#### WHAT IS BEING ASKED
Render every line of the listing below as a JSON array of strings, one string per line, leaving out blank lines.

#### Records
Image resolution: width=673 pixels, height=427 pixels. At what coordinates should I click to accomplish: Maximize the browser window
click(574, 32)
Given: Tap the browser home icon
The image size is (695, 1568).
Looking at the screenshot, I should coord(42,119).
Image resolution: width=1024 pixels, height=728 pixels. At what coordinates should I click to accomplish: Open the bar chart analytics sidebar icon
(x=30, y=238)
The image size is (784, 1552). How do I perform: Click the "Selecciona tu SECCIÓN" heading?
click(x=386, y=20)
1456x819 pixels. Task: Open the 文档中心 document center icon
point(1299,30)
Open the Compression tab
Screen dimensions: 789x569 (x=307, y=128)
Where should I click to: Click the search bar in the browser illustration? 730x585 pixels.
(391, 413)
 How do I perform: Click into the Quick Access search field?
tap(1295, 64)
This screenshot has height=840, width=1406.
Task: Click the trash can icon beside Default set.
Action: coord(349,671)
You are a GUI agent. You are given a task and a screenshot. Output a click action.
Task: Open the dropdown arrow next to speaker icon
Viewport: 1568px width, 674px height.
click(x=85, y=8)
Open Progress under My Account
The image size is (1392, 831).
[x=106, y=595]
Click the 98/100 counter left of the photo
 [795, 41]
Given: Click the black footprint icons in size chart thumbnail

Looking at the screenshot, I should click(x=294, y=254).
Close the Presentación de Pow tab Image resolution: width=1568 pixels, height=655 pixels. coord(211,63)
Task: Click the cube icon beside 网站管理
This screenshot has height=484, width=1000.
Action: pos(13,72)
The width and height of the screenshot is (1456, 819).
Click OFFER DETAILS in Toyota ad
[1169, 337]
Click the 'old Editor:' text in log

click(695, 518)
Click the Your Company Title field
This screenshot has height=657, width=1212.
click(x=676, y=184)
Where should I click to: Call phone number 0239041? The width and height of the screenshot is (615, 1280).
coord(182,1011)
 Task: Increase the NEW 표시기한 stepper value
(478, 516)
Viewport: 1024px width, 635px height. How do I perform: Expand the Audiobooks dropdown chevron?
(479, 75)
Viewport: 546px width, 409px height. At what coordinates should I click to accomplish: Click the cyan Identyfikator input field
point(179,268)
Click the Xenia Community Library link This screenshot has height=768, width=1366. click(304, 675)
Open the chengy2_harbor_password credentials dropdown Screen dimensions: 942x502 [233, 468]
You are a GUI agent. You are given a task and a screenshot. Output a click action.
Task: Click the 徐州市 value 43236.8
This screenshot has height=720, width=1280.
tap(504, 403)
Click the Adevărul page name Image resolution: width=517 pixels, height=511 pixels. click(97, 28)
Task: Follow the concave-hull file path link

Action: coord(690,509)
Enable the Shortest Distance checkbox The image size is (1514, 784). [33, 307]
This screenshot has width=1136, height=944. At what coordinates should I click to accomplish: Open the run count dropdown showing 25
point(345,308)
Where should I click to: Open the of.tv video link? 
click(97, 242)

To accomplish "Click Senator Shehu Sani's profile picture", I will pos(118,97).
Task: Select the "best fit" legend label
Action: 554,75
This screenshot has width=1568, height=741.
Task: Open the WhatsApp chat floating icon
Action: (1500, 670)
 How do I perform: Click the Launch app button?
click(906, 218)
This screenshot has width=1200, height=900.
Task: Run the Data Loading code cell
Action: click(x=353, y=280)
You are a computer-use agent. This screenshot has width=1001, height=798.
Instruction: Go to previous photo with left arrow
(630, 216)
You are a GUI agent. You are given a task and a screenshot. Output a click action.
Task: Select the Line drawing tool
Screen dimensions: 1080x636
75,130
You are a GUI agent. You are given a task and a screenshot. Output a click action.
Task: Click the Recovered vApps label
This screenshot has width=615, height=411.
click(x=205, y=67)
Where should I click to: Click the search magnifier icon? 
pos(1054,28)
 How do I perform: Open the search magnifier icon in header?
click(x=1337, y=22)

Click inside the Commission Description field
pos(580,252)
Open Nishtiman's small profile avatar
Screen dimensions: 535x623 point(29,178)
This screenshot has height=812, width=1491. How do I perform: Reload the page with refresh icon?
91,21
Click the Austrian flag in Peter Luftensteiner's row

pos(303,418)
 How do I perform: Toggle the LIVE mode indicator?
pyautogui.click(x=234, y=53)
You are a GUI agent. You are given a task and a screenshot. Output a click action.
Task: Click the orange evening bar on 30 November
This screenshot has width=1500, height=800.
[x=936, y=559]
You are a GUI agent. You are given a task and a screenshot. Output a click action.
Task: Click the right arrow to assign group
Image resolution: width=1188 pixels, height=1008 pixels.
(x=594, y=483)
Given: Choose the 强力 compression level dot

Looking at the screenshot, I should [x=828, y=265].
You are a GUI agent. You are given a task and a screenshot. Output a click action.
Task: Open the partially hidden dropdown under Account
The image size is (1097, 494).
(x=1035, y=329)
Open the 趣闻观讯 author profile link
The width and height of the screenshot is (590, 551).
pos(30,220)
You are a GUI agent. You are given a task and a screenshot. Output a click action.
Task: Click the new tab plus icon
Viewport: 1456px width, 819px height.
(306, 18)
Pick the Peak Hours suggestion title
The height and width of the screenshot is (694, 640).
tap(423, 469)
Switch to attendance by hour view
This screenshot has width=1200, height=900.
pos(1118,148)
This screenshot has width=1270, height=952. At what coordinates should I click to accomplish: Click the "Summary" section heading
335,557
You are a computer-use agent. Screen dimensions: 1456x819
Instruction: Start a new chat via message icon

#### FINAL RESULT
[
  "Image resolution: width=673 pixels, height=427 pixels. At what coordinates should I click to accomplish: Maximize the browser window",
  "click(574, 32)",
  "Given: Tap the browser home icon",
  "The image size is (695, 1568).",
  "Looking at the screenshot, I should coord(42,119).",
  "Image resolution: width=1024 pixels, height=728 pixels. At what coordinates should I click to accomplish: Open the bar chart analytics sidebar icon",
  "(x=30, y=238)",
  "The image size is (784, 1552). How do I perform: Click the \"Selecciona tu SECCIÓN\" heading?",
  "click(x=386, y=20)",
  "1456x819 pixels. Task: Open the 文档中心 document center icon",
  "point(1299,30)",
  "Open the Compression tab",
  "Screen dimensions: 789x569 (x=307, y=128)",
  "Where should I click to: Click the search bar in the browser illustration? 730x585 pixels.",
  "(391, 413)",
  " How do I perform: Click into the Quick Access search field?",
  "tap(1295, 64)",
  "This screenshot has height=840, width=1406.",
  "Task: Click the trash can icon beside Default set.",
  "Action: coord(349,671)",
  "You are a GUI agent. You are given a task and a screenshot. Output a click action.",
  "Task: Open the dropdown arrow next to speaker icon",
  "Viewport: 1568px width, 674px height.",
  "click(x=85, y=8)",
  "Open Progress under My Account",
  "The image size is (1392, 831).",
  "[x=106, y=595]",
  "Click the 98/100 counter left of the photo",
  " [795, 41]",
  "Given: Click the black footprint icons in size chart thumbnail",
  "Looking at the screenshot, I should click(x=294, y=254).",
  "Close the Presentación de Pow tab Image resolution: width=1568 pixels, height=655 pixels. coord(211,63)",
  "Task: Click the cube icon beside 网站管理",
  "This screenshot has height=484, width=1000.",
  "Action: pos(13,72)",
  "The width and height of the screenshot is (1456, 819).",
  "Click OFFER DETAILS in Toyota ad",
  "[1169, 337]",
  "Click the 'old Editor:' text in log",
  "click(695, 518)",
  "Click the Your Company Title field",
  "This screenshot has height=657, width=1212.",
  "click(x=676, y=184)",
  "Where should I click to: Call phone number 0239041? The width and height of the screenshot is (615, 1280).",
  "coord(182,1011)",
  " Task: Increase the NEW 표시기한 stepper value",
  "(478, 516)",
  "Viewport: 1024px width, 635px height. How do I perform: Expand the Audiobooks dropdown chevron?",
  "(479, 75)",
  "Viewport: 546px width, 409px height. At what coordinates should I click to accomplish: Click the cyan Identyfikator input field",
  "point(179,268)",
  "Click the Xenia Community Library link This screenshot has height=768, width=1366. click(304, 675)",
  "Open the chengy2_harbor_password credentials dropdown Screen dimensions: 942x502 [233, 468]",
  "You are a GUI agent. You are given a task and a screenshot. Output a click action.",
  "Task: Click the 徐州市 value 43236.8",
  "This screenshot has height=720, width=1280.",
  "tap(504, 403)",
  "Click the Adevărul page name Image resolution: width=517 pixels, height=511 pixels. click(97, 28)",
  "Task: Follow the concave-hull file path link",
  "Action: coord(690,509)",
  "Enable the Shortest Distance checkbox The image size is (1514, 784). [33, 307]",
  "This screenshot has width=1136, height=944. At what coordinates should I click to accomplish: Open the run count dropdown showing 25",
  "point(345,308)",
  "Where should I click to: Open the of.tv video link? ",
  "click(97, 242)",
  "To accomplish \"Click Senator Shehu Sani's profile picture\", I will pos(118,97).",
  "Task: Select the \"best fit\" legend label",
  "Action: 554,75",
  "This screenshot has width=1568, height=741.",
  "Task: Open the WhatsApp chat floating icon",
  "Action: (1500, 670)",
  " How do I perform: Click the Launch app button?",
  "click(906, 218)",
  "This screenshot has width=1200, height=900.",
  "Task: Run the Data Loading code cell",
  "Action: click(x=353, y=280)",
  "You are a computer-use agent. This screenshot has width=1001, height=798.",
  "Instruction: Go to previous photo with left arrow",
  "(630, 216)",
  "You are a GUI agent. You are given a task and a screenshot. Output a click action.",
  "Task: Select the Line drawing tool",
  "Screen dimensions: 1080x636",
  "75,130",
  "You are a GUI agent. You are given a task and a screenshot. Output a click action.",
  "Task: Click the Recovered vApps label",
  "This screenshot has width=615, height=411.",
  "click(x=205, y=67)",
  "Where should I click to: Click the search magnifier icon? ",
  "pos(1054,28)",
  " How do I perform: Open the search magnifier icon in header?",
  "click(x=1337, y=22)",
  "Click inside the Commission Description field",
  "pos(580,252)",
  "Open Nishtiman's small profile avatar",
  "Screen dimensions: 535x623 point(29,178)",
  "This screenshot has height=812, width=1491. How do I perform: Reload the page with refresh icon?",
  "91,21",
  "Click the Austrian flag in Peter Luftensteiner's row",
  "pos(303,418)",
  " How do I perform: Toggle the LIVE mode indicator?",
  "pyautogui.click(x=234, y=53)",
  "You are a GUI agent. You are given a task and a screenshot. Output a click action.",
  "Task: Click the orange evening bar on 30 November",
  "This screenshot has width=1500, height=800.",
  "[x=936, y=559]",
  "You are a GUI agent. You are given a task and a screenshot. Output a click action.",
  "Task: Click the right arrow to assign group",
  "Image resolution: width=1188 pixels, height=1008 pixels.",
  "(x=594, y=483)",
  "Given: Choose the 强力 compression level dot",
  "Looking at the screenshot, I should [x=828, y=265].",
  "You are a GUI agent. You are given a task and a screenshot. Output a click action.",
  "Task: Open the partially hidden dropdown under Account",
  "The image size is (1097, 494).",
  "(x=1035, y=329)",
  "Open the 趣闻观讯 author profile link",
  "The width and height of the screenshot is (590, 551).",
  "pos(30,220)",
  "You are a GUI agent. You are given a task and a screenshot. Output a click action.",
  "Task: Click the new tab plus icon",
  "Viewport: 1456px width, 819px height.",
  "(306, 18)",
  "Pick the Peak Hours suggestion title",
  "The height and width of the screenshot is (694, 640).",
  "tap(423, 469)",
  "Switch to attendance by hour view",
  "This screenshot has width=1200, height=900.",
  "pos(1118,148)",
  "This screenshot has width=1270, height=952. At what coordinates should I click to accomplish: Click the \"Summary\" section heading",
  "335,557",
  "You are a computer-use agent. Screen dimensions: 1456x819",
  "Instruction: Start a new chat via message icon"
]